#### [ARBEITSAUFTRAG 1]
Nenne alle Bedingungen, die laut dem Text über das Tagfalter-Monitoring erfüllt sein müssen, damit die Ergebnisse für die Forschung verwertbar sind.
#### [ARBEITSAUFTRAG 2]
Warum wurden laut dem Text über das Tagfalter-Monitoring in der deutschen „Falterszene“ die Pläne für das TMD geschmiedet?

#### [TEXTABSCHNITT]
============
Mittlerweile sind es viele hundert ehrenamtliche Zählerinnen und Zähler, die Woche für Woche und Jahr für Jahr von April bis September festgelegte Strecken von bis zu 1.000 Meter Länge, die sogenannten Transekte, ablaufen und akribisch alle Tagfalter, die ihnen über den Weg flattern, dokumentieren. Der riesige zeitliche Aufwand, der deutschlandweit in Summe hinter dieser Großinventur steckt, würde die Kapazitäten jedes Forschungsinstituts sprengen. Für die Forscher ist sie von unschätzbarem Wert. Denn sie liefert ihnen Daten frei Haus, die dann ausgewertet und interpretiert werden können. Etwa, um einen umfassenden Einblick in die langfristigen Veränderungen von Tagfalterpopulationen und spezifische Gefährdungssituationen zu erhalten. Oder um mithilfe der gleichzeitig erfassten Klima- und Landnutzungsinformationen Rückschlüsse von Witterung und anthropogenen Faktoren auf die Verbreitung und Häufigkeit der Arten zu ziehen.

Begonnen hatte alles mit einem medialen Paukenschlag. In einer bundesweiten Kampagne unter dem Slogan "Abenteuer Schmetterling" kommunizierten ZDF, BUND und UFZ im April 2005 gemeinsam in vielen Aktionen die Botschaft, dass Schmetterlinge nicht nur schön, sondern auch kostbar und sehr verletzlich sind und jeder mithelfen kann, sie zu schützen. Um möglichst viele Menschen dafür zu sensibilisieren, gestaltete das ZDF mit Wolf von Lojewski als Frontmann eine ganze Themenwoche aus Beiträgen in Doku-Reihen, Wissensmagazinen und dem Kinder-TV; unter adeliger Schirmherrschaft der Fürstin Sayn-Wittgenstein-Sayn fand ein Wettbewerb statt, in dem besonders originelle Ideen zur Rettung bedrohter Falter prämiert wurden. Broschüren mit Tipps zum Schmetterlingsschutz wurden zu zehntausenden verteilt, ein bundesweiter Faltertag ausgerufen - und das Tagfalter-Monitoring Deutschland (TMD) gestartet.

Wissenschaftlich koordiniert und organisiert wird es seither - in enger Verbindung zur Gesellschaft für Schmetterlingsschutz (GfS) - am UFZ. Hier trifft sich schon seit 1999 einmal pro Jahr die deutsche "Falterszene", in der auch die Pläne für das TMD geschmiedet wurden. Denn voller Neid blickten die Schmetterlingsexperten bis dato zu den Briten, die bereits seit 1976 landesweit Falter zählen, und auch zu den Holländern, die das seit 1990 tun. Aus dieser Szene heraus rekrutierten sich auch nach Start des TMD die Regional- und Landeskoordinatoren, die sich den freiwilligen Zählern als Ansprechpartner und Betreuer vor Ort anbieten. Denn sollen die Ergebnisse für die Forschung verwertbar sein, muss nicht nur die Auswahl des Transektes stimmen, die Zähler müssen auch die Zählmethode beherrschen, Arten bestimmen und die Ergebnisse in einen Erfassungsbogen oder das extra dafür im Rahmen der Wissensplattform science4you entwickelte Onlineportal eingeben können.
============
[Einträge zum Zeigen auf Wörter und Elemente]
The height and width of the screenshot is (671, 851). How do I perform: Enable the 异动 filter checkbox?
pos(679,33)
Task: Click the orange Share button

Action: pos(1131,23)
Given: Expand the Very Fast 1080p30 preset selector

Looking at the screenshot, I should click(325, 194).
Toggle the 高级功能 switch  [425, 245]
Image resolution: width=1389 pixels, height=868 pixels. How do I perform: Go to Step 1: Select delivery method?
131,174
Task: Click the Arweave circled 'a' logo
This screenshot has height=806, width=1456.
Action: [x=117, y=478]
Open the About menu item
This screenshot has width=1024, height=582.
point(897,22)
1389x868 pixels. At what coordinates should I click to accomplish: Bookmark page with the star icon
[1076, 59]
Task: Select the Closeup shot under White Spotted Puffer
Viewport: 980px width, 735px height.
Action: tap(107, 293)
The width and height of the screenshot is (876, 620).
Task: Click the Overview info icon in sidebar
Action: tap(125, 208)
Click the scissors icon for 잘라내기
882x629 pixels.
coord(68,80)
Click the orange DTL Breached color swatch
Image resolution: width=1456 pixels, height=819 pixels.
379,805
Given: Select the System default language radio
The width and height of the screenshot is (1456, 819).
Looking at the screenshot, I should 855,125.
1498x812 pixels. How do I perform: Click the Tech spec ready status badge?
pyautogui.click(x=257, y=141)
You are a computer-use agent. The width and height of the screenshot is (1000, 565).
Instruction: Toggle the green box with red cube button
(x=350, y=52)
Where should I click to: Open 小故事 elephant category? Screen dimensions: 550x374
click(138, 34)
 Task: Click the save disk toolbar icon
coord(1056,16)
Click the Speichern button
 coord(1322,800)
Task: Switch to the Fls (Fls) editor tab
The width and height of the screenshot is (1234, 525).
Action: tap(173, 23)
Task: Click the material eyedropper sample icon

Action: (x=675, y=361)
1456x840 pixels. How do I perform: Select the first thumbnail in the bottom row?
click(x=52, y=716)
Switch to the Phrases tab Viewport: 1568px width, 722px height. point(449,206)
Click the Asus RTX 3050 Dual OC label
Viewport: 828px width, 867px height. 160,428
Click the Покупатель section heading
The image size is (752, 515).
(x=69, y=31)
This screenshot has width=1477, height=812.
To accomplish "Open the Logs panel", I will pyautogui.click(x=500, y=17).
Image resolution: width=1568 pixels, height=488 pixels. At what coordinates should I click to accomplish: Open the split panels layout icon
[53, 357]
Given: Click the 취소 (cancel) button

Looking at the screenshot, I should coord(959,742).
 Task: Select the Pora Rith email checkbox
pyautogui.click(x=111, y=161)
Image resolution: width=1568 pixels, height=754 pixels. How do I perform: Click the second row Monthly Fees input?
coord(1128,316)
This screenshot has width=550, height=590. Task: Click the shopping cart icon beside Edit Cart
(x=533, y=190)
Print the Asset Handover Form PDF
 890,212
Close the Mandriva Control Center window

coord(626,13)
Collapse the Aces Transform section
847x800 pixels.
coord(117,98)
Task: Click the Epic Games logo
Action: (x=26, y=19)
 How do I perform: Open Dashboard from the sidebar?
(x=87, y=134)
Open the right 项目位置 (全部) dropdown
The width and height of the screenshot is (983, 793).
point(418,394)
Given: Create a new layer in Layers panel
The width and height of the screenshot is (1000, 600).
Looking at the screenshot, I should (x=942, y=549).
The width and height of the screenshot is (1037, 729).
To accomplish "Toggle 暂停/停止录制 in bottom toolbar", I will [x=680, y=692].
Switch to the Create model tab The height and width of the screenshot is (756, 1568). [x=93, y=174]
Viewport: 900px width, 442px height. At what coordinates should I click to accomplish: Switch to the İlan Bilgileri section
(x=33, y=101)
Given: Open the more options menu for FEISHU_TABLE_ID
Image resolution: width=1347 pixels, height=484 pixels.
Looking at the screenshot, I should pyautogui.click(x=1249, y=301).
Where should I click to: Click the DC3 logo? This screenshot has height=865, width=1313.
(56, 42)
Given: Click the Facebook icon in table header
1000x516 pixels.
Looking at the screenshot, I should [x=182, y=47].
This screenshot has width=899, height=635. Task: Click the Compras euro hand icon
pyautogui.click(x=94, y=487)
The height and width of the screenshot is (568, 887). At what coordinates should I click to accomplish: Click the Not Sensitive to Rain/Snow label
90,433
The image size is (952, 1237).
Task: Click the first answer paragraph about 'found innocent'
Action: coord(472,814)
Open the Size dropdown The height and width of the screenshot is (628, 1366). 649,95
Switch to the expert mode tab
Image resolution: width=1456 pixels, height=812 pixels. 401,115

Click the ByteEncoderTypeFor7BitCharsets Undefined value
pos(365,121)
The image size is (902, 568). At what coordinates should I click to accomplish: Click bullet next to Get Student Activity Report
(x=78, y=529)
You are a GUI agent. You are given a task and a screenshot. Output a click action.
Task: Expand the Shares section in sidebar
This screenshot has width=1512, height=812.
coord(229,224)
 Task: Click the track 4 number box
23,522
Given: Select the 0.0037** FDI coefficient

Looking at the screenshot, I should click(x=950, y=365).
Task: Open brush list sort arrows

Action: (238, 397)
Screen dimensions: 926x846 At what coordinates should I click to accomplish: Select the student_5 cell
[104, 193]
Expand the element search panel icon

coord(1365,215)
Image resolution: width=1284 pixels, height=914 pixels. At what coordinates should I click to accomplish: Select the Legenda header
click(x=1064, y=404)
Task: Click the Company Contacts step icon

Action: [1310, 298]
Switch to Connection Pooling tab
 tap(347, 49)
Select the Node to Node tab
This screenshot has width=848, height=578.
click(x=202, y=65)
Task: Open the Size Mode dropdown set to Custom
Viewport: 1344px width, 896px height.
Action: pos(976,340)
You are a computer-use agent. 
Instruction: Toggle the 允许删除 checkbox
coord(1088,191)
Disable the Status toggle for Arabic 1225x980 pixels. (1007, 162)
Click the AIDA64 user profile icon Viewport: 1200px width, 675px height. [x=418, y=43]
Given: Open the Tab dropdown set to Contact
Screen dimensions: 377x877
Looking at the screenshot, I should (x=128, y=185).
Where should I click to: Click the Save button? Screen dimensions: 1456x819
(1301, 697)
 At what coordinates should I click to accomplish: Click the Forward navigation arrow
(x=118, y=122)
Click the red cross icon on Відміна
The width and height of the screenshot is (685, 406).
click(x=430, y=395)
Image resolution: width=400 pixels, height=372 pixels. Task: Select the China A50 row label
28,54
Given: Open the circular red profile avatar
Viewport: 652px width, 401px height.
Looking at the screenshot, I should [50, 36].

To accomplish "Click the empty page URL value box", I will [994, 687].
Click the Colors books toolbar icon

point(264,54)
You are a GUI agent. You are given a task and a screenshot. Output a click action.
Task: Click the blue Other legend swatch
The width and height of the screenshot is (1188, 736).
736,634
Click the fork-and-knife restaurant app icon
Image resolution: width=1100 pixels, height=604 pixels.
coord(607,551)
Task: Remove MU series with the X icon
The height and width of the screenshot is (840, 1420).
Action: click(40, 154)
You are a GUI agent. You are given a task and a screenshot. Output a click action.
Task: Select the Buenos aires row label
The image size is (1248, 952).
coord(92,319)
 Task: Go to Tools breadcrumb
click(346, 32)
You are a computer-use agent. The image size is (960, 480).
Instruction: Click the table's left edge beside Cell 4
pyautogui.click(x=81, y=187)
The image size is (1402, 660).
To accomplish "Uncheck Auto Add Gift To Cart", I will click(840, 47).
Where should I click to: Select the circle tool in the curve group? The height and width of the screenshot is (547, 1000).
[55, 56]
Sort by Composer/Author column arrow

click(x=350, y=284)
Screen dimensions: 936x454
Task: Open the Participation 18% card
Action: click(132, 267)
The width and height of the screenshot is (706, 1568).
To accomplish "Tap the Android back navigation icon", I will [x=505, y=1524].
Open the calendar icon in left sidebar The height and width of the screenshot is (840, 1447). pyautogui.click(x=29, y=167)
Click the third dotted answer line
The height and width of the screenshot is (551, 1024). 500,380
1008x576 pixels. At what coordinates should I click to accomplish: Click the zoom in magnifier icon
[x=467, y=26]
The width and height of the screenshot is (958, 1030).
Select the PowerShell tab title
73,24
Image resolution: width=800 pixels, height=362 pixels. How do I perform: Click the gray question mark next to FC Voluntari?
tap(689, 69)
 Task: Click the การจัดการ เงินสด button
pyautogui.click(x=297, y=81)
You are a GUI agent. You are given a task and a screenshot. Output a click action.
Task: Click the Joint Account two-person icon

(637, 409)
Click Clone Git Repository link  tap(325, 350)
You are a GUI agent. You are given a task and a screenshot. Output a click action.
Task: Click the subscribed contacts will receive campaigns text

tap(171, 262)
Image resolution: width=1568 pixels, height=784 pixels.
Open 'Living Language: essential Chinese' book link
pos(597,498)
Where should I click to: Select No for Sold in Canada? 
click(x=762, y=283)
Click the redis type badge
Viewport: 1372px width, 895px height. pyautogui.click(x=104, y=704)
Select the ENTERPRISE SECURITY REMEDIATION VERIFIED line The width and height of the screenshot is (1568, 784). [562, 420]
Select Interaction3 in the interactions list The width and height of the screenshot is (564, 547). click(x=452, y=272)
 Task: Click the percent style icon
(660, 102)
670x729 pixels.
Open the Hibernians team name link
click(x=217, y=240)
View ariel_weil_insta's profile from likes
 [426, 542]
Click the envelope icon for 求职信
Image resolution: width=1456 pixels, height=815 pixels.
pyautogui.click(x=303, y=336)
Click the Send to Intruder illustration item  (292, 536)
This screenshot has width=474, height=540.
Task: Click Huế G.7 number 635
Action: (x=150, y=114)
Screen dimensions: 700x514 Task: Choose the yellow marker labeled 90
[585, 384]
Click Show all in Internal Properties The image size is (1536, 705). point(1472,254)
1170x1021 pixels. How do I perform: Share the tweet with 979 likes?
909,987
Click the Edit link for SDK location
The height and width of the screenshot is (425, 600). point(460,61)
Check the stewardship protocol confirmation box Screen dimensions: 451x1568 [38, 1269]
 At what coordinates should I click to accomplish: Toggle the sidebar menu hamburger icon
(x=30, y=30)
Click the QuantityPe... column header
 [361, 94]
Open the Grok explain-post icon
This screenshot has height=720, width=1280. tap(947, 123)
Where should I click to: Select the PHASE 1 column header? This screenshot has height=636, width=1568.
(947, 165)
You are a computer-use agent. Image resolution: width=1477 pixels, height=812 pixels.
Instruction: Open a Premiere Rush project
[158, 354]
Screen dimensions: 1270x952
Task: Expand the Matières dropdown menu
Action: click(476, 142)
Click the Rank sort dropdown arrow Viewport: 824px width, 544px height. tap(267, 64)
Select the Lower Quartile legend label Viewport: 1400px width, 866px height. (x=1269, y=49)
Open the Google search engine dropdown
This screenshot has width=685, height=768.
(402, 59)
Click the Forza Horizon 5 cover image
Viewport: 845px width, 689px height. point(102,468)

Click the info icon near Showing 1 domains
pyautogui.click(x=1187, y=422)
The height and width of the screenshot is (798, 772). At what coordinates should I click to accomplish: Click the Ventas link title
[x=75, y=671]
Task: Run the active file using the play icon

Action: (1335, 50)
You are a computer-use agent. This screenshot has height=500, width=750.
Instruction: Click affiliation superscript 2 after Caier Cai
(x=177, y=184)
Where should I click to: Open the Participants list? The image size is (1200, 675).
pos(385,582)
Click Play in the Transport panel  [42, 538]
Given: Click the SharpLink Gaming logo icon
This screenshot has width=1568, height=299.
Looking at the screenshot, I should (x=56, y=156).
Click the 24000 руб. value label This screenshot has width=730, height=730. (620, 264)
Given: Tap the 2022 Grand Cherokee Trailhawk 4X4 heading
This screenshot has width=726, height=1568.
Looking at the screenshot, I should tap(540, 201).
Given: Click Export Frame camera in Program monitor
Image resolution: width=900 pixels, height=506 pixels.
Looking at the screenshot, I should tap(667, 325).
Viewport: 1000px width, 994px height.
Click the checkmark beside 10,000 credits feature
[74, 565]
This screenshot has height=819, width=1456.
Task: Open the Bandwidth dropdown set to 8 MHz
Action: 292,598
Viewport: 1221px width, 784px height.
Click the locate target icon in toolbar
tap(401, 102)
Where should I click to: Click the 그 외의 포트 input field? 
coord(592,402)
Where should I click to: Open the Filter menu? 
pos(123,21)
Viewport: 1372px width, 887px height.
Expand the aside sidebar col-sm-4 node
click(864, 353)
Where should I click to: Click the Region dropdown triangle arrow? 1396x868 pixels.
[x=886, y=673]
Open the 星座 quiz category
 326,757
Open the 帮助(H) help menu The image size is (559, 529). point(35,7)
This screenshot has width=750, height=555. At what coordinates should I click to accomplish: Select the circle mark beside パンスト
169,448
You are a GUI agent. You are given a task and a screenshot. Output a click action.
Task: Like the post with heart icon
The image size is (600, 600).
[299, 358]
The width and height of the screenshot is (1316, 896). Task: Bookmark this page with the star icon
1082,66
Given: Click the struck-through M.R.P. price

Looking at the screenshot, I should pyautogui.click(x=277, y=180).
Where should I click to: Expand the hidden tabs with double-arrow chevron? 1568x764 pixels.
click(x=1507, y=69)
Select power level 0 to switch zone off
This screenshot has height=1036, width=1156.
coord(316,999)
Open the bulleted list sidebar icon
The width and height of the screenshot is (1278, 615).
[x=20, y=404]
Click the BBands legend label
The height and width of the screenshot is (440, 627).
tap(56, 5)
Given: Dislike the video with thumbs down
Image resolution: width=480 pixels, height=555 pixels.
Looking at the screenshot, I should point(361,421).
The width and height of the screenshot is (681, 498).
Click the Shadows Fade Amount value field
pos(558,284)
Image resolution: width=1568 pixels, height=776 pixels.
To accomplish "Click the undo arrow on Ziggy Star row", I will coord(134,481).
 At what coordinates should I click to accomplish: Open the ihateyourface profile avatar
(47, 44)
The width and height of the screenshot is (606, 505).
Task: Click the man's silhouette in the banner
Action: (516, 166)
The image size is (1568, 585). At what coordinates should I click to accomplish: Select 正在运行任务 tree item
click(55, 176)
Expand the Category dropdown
============
#### [VOLLSTÄNDIGE ANTWORT 1]
- Die Auswahl des Transektes muss stimmen.
- Die Zähler müssen die Zählmethode beherrschen.
- Die Zähler müssen Arten bestimmen können.
- Die Zähler müssen die Ergebnisse in einen Erfassungsbogen oder in das Onlineportal eingeben können.

#### [VOLLSTÄNDIGE ANTWORT 2]
Die Schmetterlingsexperten blickten voller Neid zu den Briten, die bereits seit 1976 landesweit Falter zählen, und zu den Holländern, die das seit 1990 tun.